Community Corner

YWCA RI Grows International Branches

Statewide organization reaching overseas.

 

The YWCA on Blackstone Street, Woonsocket, has grown from local roots into a statewide organization — YWCA Rhode Island, and that growth now includes an international presence.

The Geneva, Switzerland-based World YWCA has recruited Sandra Cano, a
member of the board of directors of YWCA Rhode Island, to serve as an interpreter at a Young Women’s International Training Institute (ITI) taking place May 23 through 28 in Bangkok, Thailand.

In addition, Meghan Grady, COO of YWCA Rhode Island, will participate in the first North American and Caribbean Regional Young Women’s Leadership Conference from June 20-22 in Bridgetown, Barbados.

These assignments come on the heels of YWCA Rhode Island’s existing two-year association with YWCA-Haiti as host of its website, ywcahaiti.org.

Cano, 29, of Pawtucket, has been a YWCA Rhode Island board member since 2009. A native of Colombia, she now lives in Pawtucket and is employed by Navigant Credit Union as the business and community development officer, working with under-served populations.

Her family came to the United States when she was 16 and settled in Rhode Island where her brother was in an exchange program at Brown University.

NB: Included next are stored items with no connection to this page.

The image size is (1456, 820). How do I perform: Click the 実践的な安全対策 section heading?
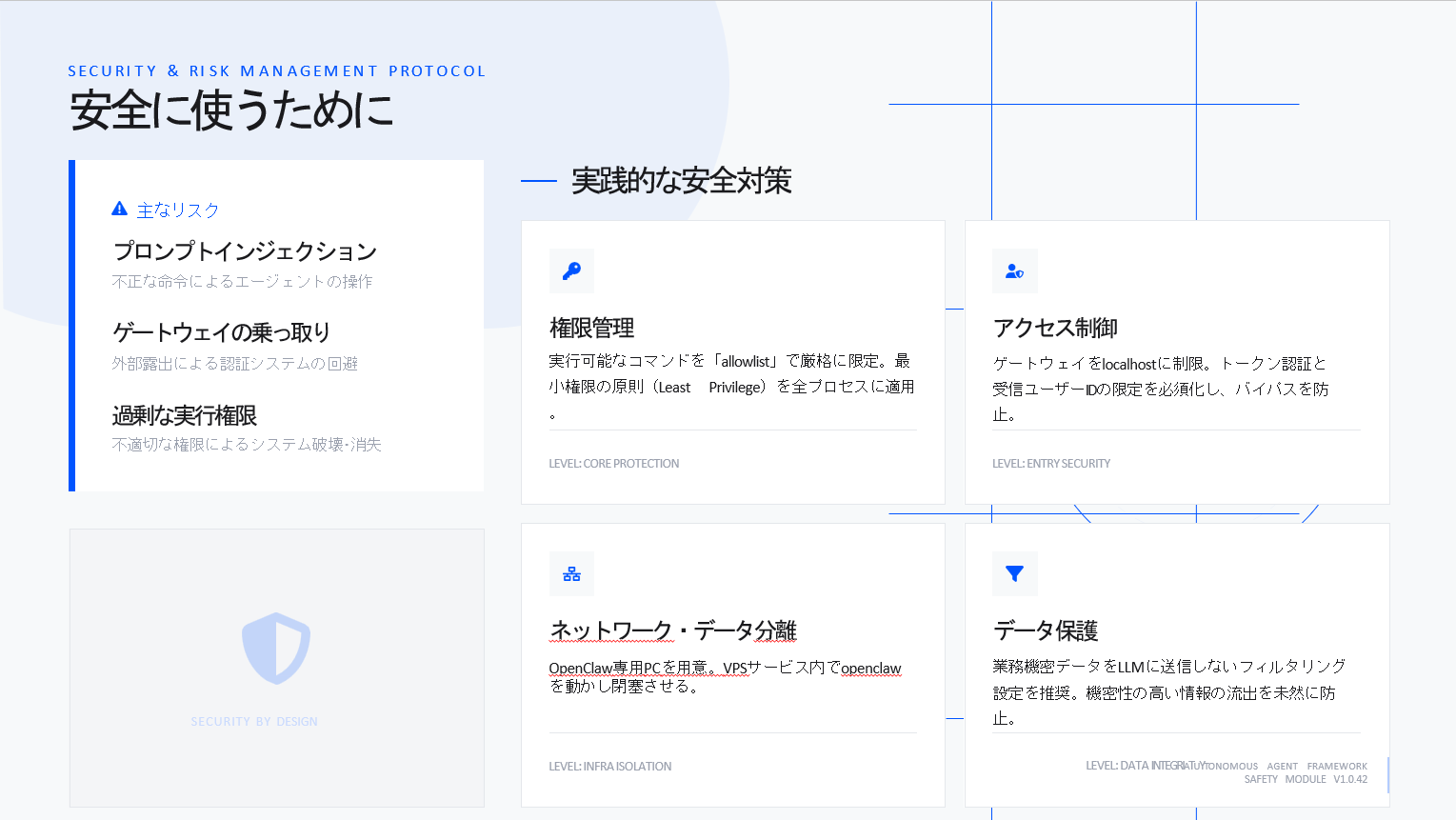681,181
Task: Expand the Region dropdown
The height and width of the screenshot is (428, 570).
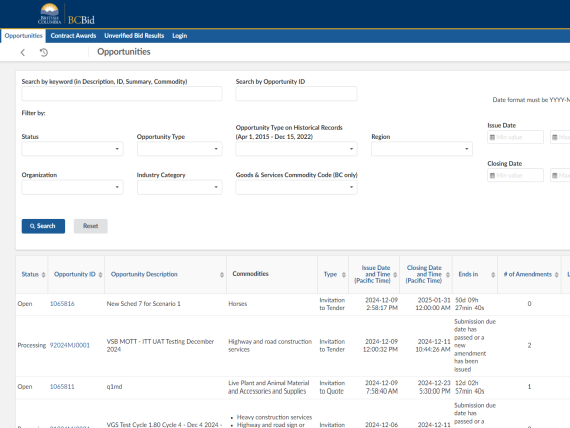Action: 422,149
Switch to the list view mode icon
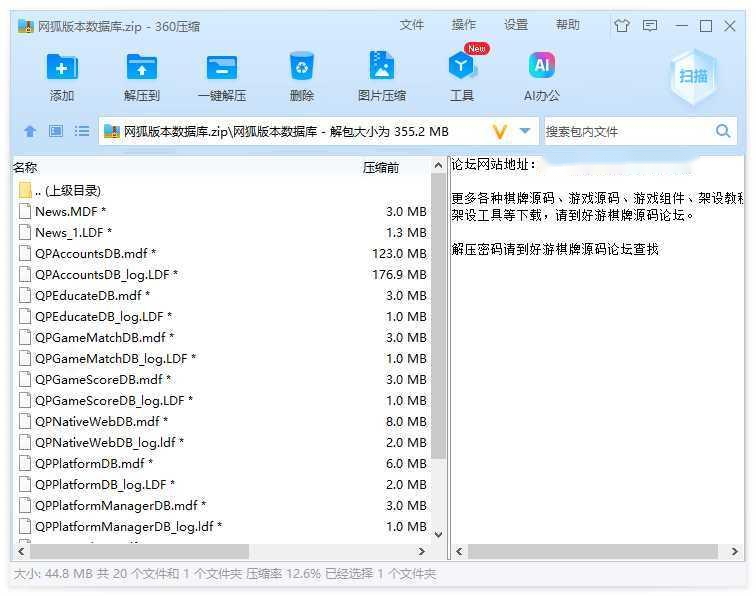 pyautogui.click(x=82, y=131)
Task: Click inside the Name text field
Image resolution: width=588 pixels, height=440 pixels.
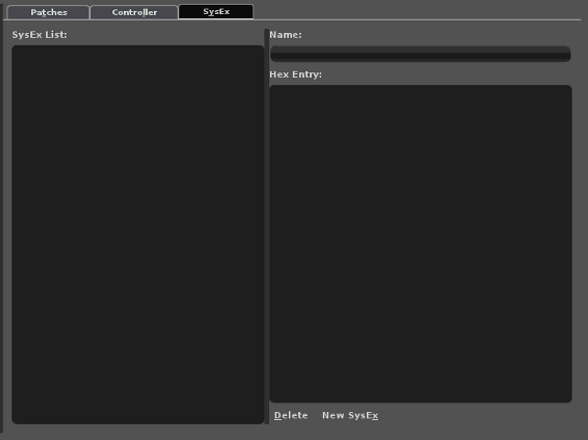Action: pyautogui.click(x=420, y=54)
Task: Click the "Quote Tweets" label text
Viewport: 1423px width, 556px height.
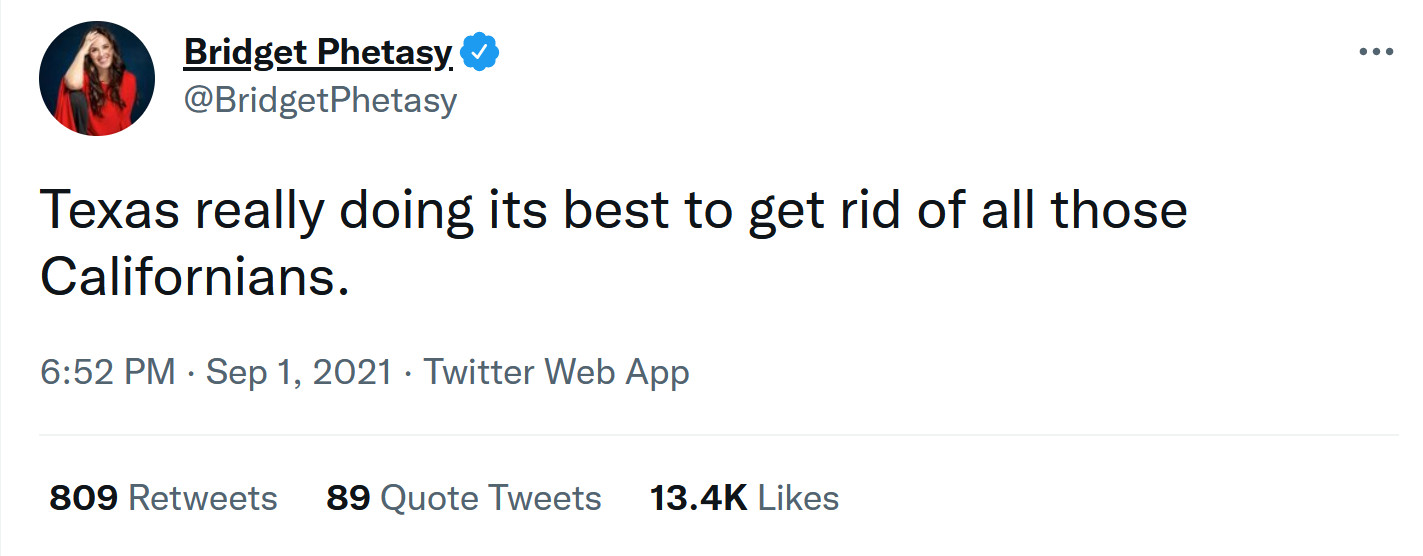Action: [492, 497]
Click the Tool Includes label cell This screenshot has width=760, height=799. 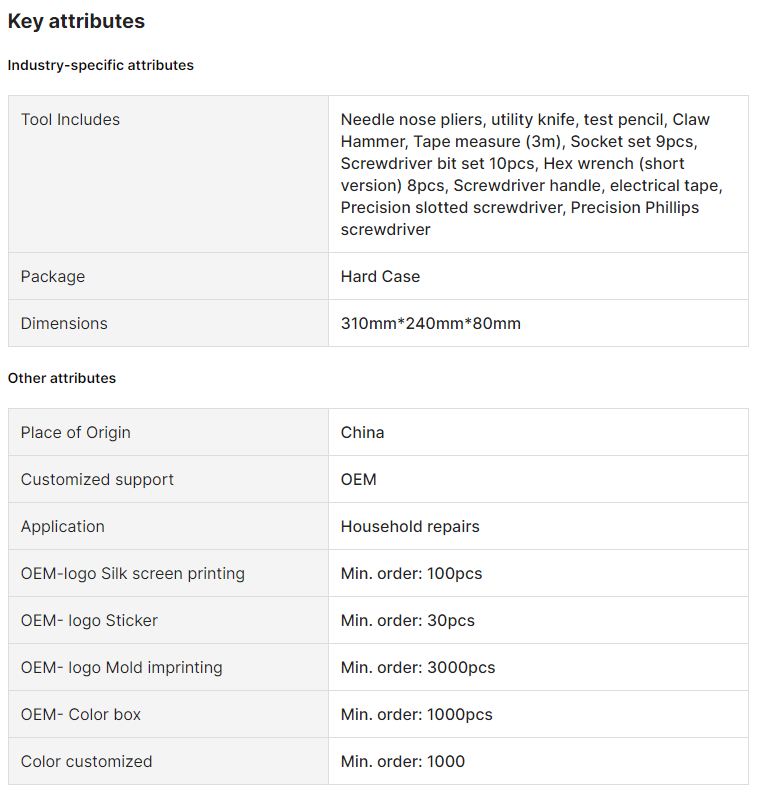[70, 120]
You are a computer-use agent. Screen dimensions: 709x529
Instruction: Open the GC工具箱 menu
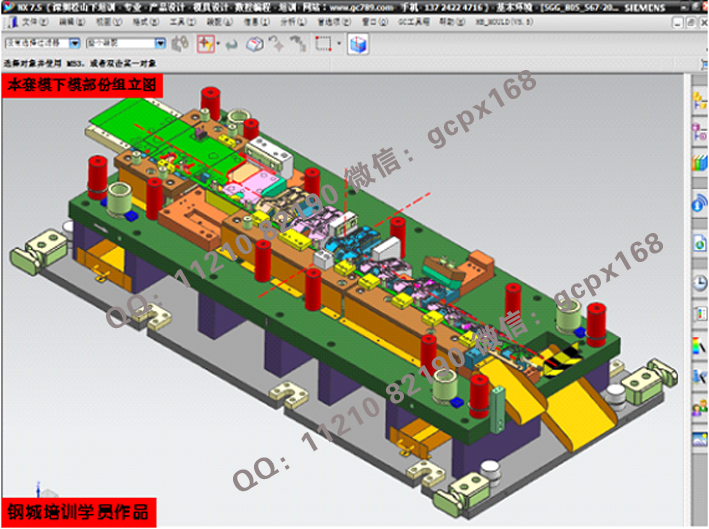413,20
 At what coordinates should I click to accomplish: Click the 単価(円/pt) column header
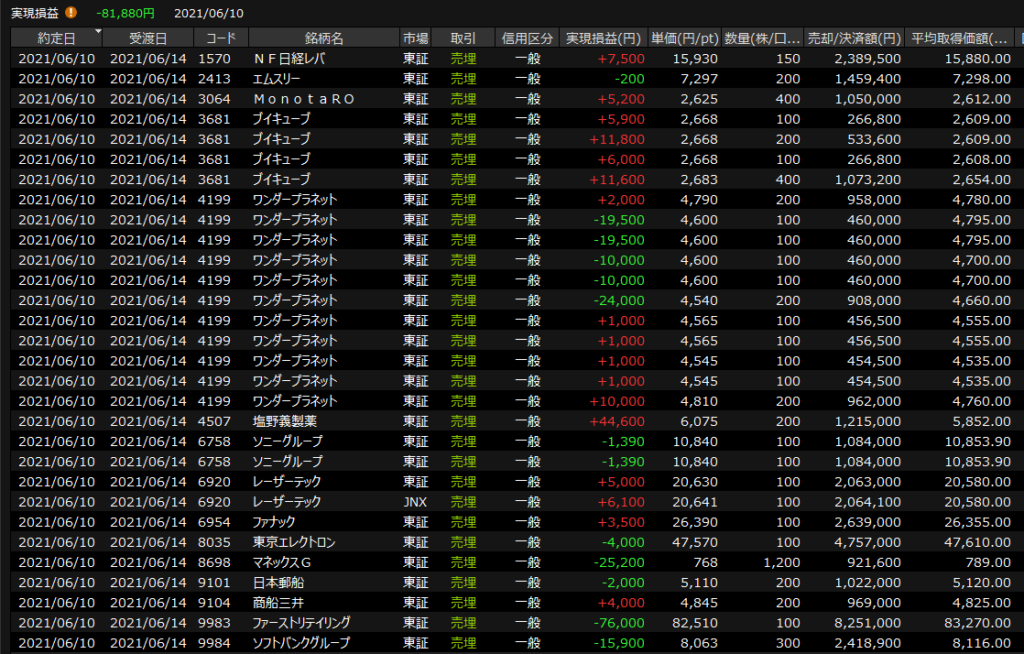[x=684, y=38]
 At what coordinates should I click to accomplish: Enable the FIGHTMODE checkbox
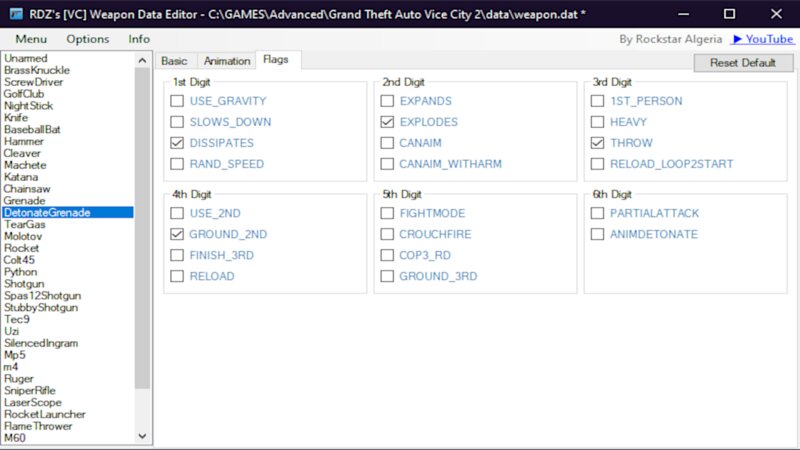click(x=388, y=213)
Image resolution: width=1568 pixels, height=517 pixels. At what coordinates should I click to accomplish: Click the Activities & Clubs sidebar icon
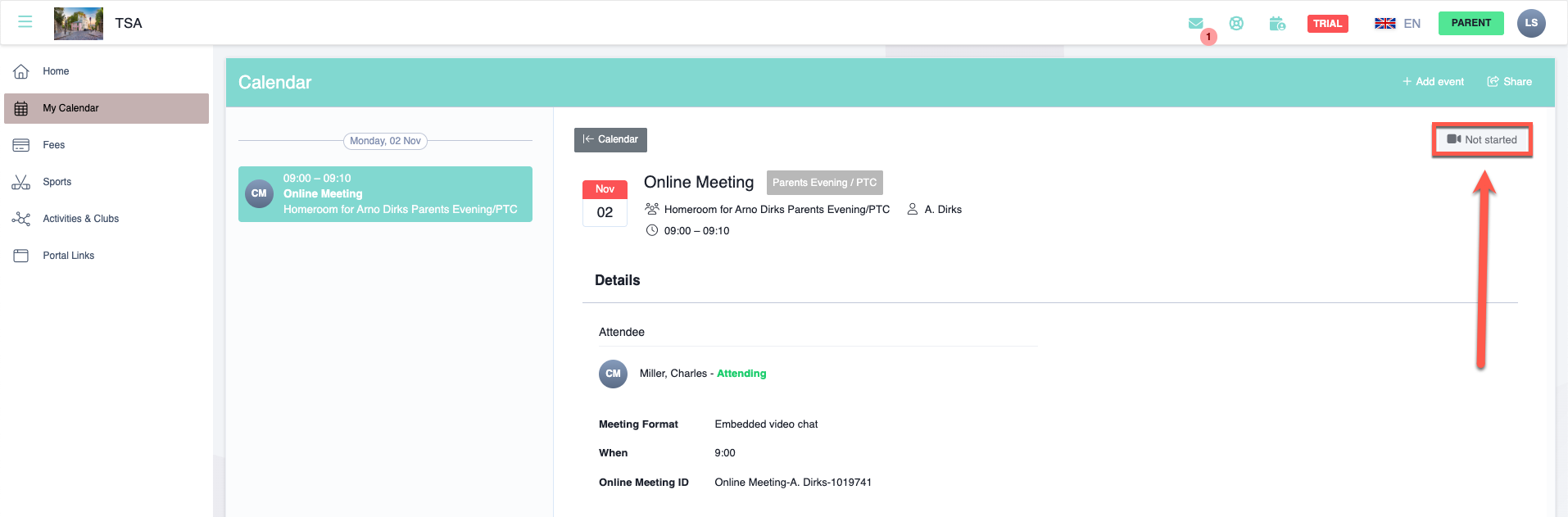click(21, 219)
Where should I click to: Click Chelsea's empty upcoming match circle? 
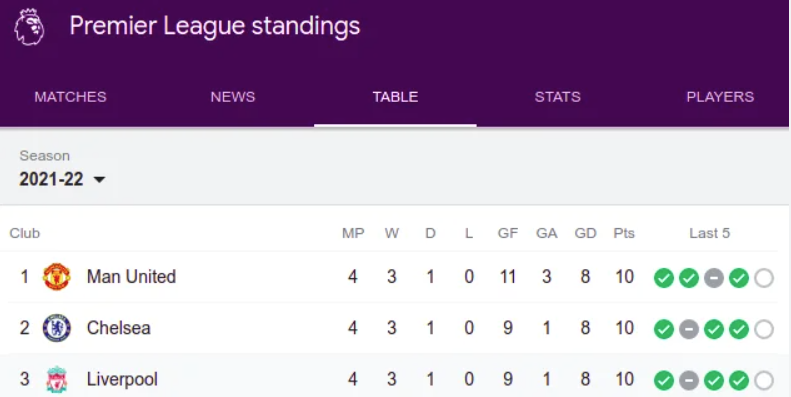[764, 329]
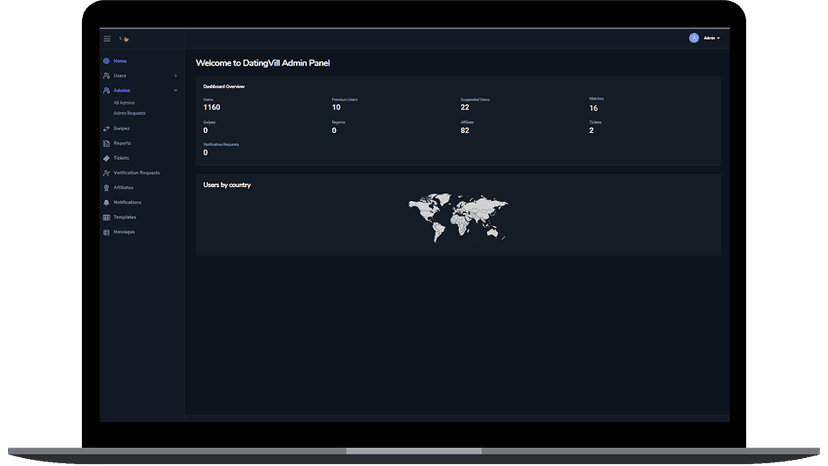This screenshot has width=828, height=466.
Task: Click the admin profile avatar
Action: 694,38
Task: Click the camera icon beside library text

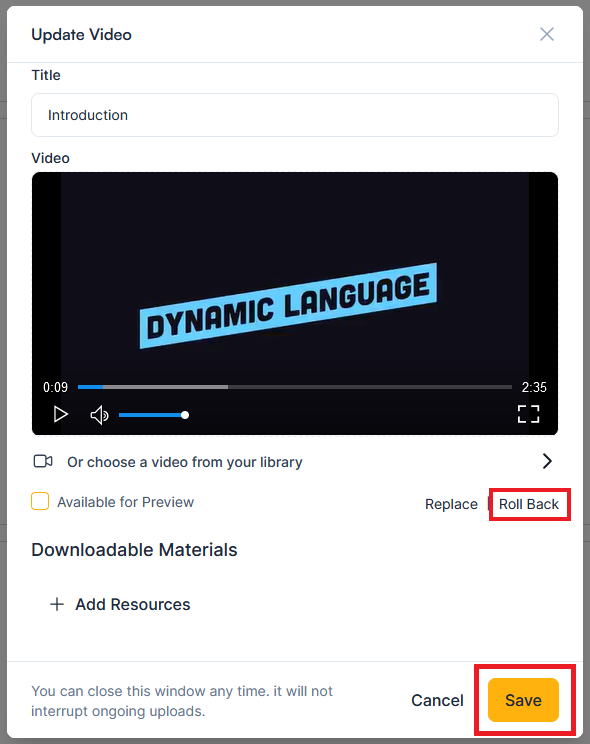Action: point(43,461)
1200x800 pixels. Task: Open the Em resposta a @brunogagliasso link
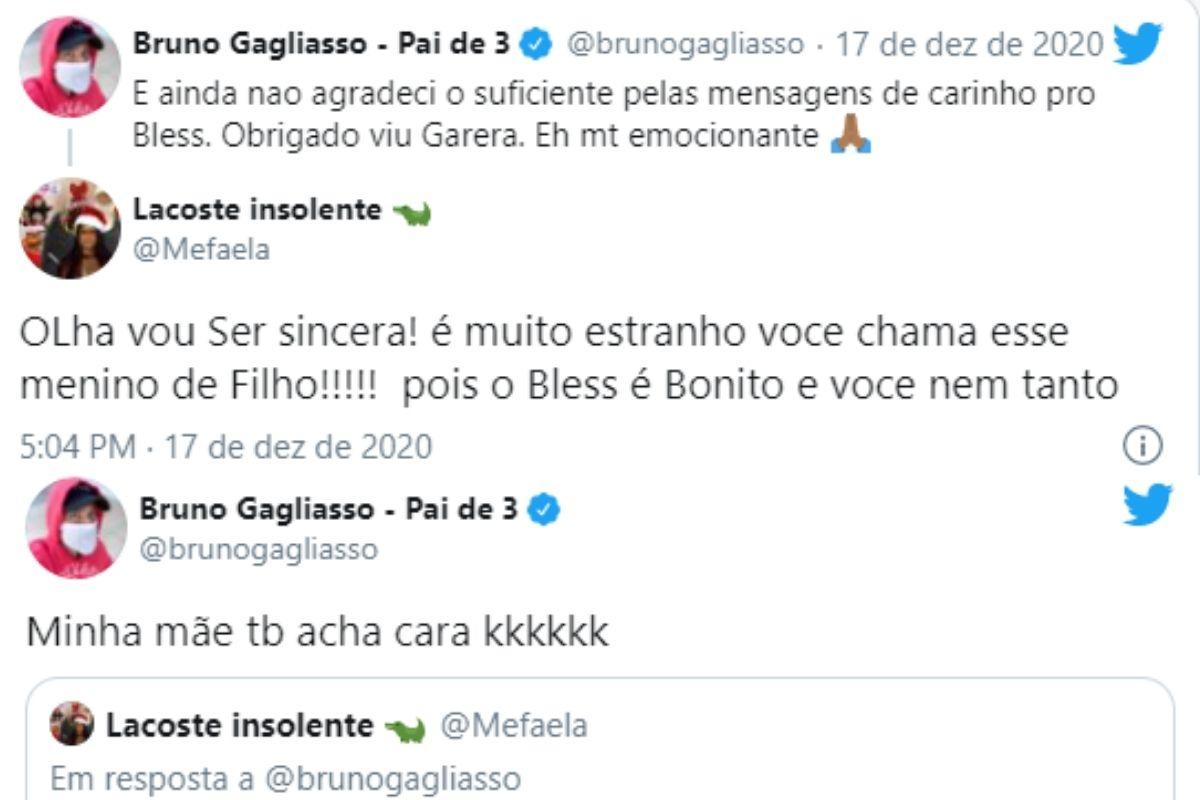pos(286,779)
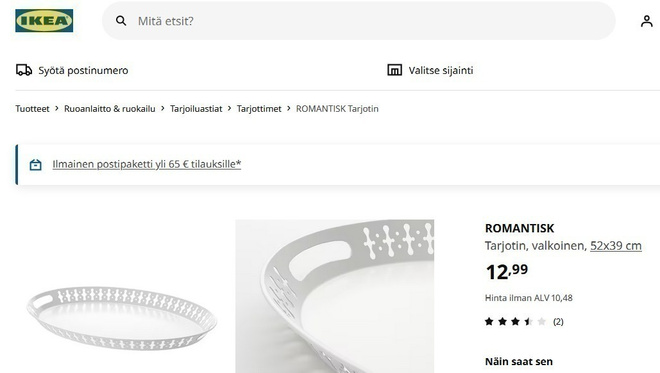Screen dimensions: 660x373
Task: Click the search magnifier icon
Action: (x=121, y=21)
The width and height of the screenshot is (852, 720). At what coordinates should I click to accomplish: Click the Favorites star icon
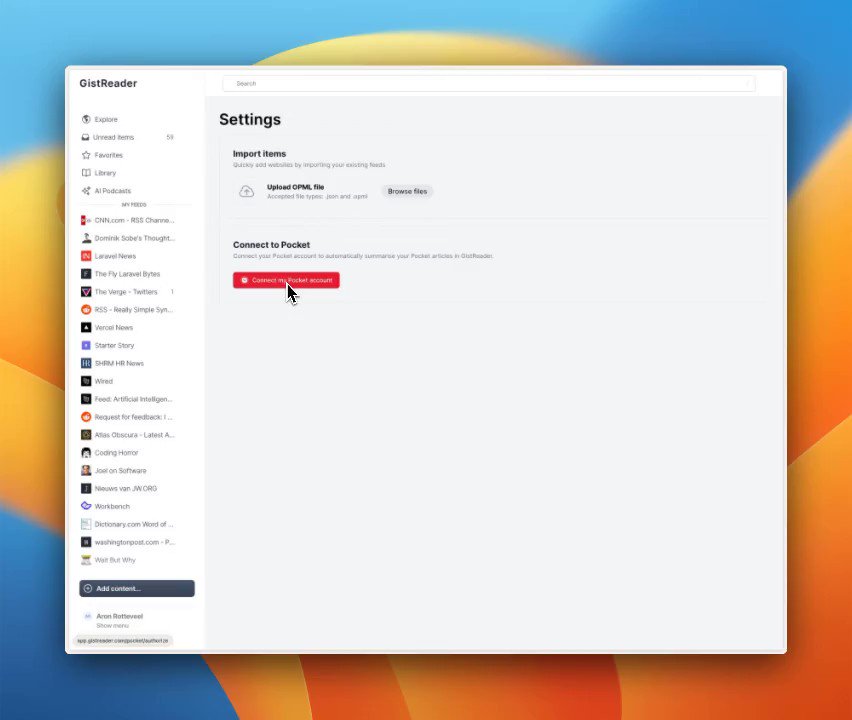pyautogui.click(x=87, y=155)
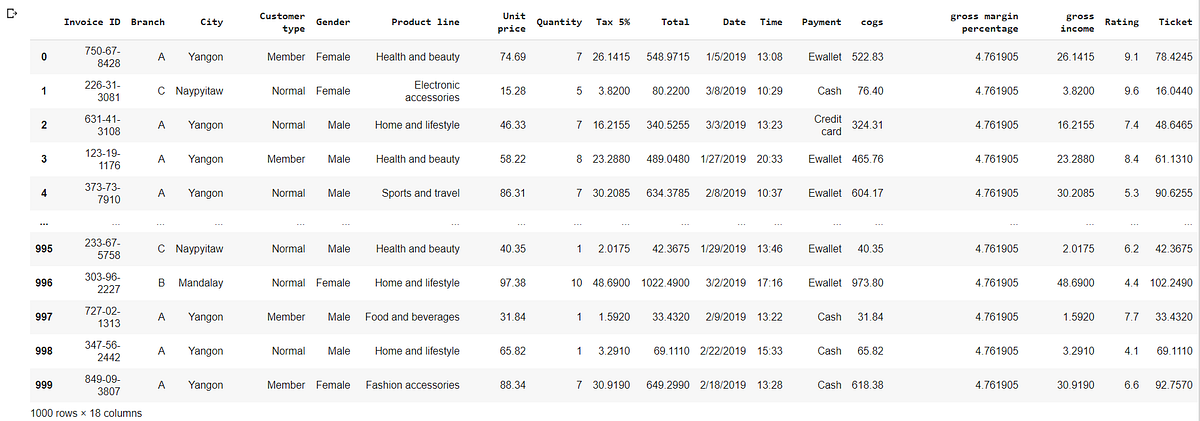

She finished her secondary education at Shea High School in Pawtucket, received an associate’s degree in 2003 from the Community College of Rhode Island and enrolled at Rhode Island College until she received a scholarship from Bryant University.

After graduating from Bryant in 2007, she went on to earn a master’s degree from the University of Rhode Island where she studied public
administration.

Saying that "I believe in community service and quality public education," Cano ran for and was elected to the Pawtucket School Committee, beginning her term in January 2013.

Cano participated in YWCA New England’s "30 Under 30" leadership training program, and in February 2012 was an intern and speaker with the World YWCA’s delegation to the 56th session of the United Nations Commission on the Status of Women (CSW). The YWCA delegation included women from 18 countries who joined representatives of other non-governmental organizations at the annual CSW.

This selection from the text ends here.